D. To eliminate motor speed control damage due to auxiliary equipment hi-pot failure, it is
also recommended that all signal inputs be wired together and connected to the AC input
lines as shown.
VI. OPERATION
After the KBRC-240D has been properly setup (jumpers set to desired positions and wiring
completed), the startup procedure can begin. If AC power has been properly brought to the
control, the ON and STOP LEDs will be illuminated. Before starting, be sure that the Main
Speed Potentiometer is set to the zero speed position. To start the control, momentarily set
the Start/Stop Switch to the “START” position. The STOP LED should no longer illuminate.
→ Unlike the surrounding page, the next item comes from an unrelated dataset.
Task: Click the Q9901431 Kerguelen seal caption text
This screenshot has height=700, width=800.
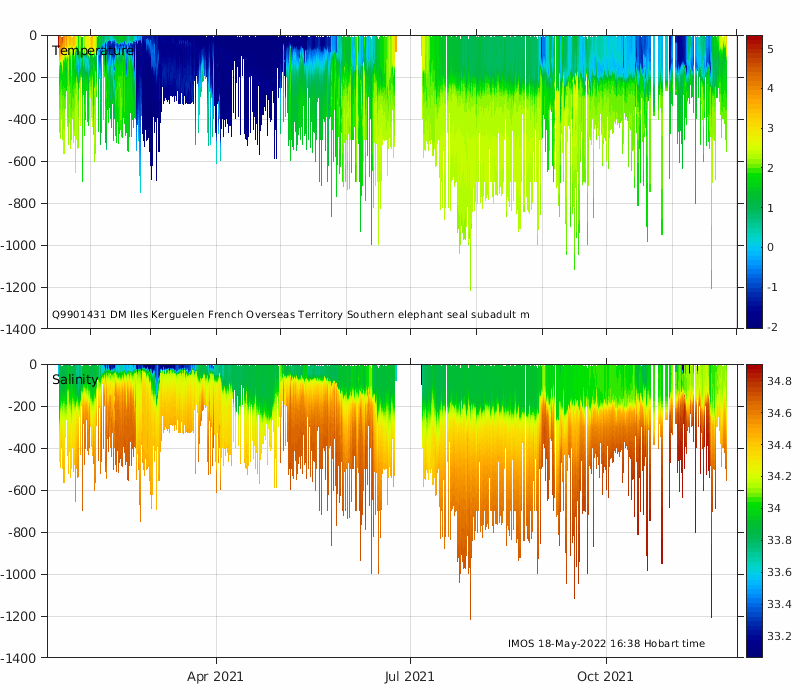Action: click(x=291, y=315)
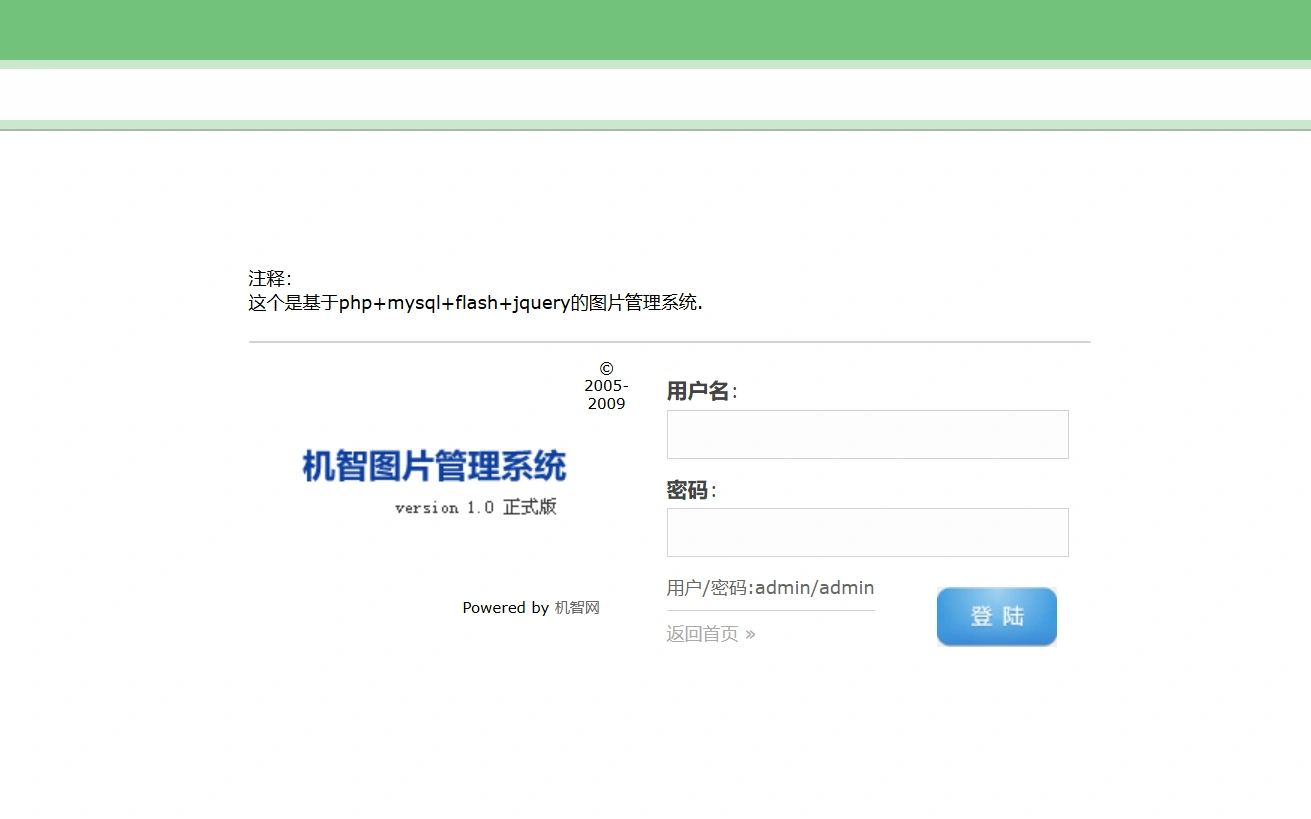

The motor should begin to run as the Main Speed Potentiometer is rotated.
Note: If the motor runs in the incorrect direction, it will be necessary to disconnect the AC
line, reverse the motor leads and repeat the startup procedure.
Linear Torque Mode:
In Linear Torque mode (Jumper J7 set to the “S/L” position), speed and torque vary linearly
as a function of Main Speed Potentiometer rotation or input signal. See Figure 29.
Non-Linear Torque Mode:
In Non-Linear Torque mode (Jumper J7 set to the “NL” position), the torque is varied by the
Main Speed Potentiometer or input signal, and remains constant throughout the motor’s
entire speed range. See Figure 30.
VII. AC LINE FUSING
The KBRC-240D does not contain AC line fuses. Most electrical codes require that each
ungrounded conductor contain circuit protection. It is recommended to install a 20 Amp fuse
(Littelfuse 326, BUSS ABC or equivalent) or a circuit breaker in series with each unground-
ed conductor. Check all electrical codes that apply to the application.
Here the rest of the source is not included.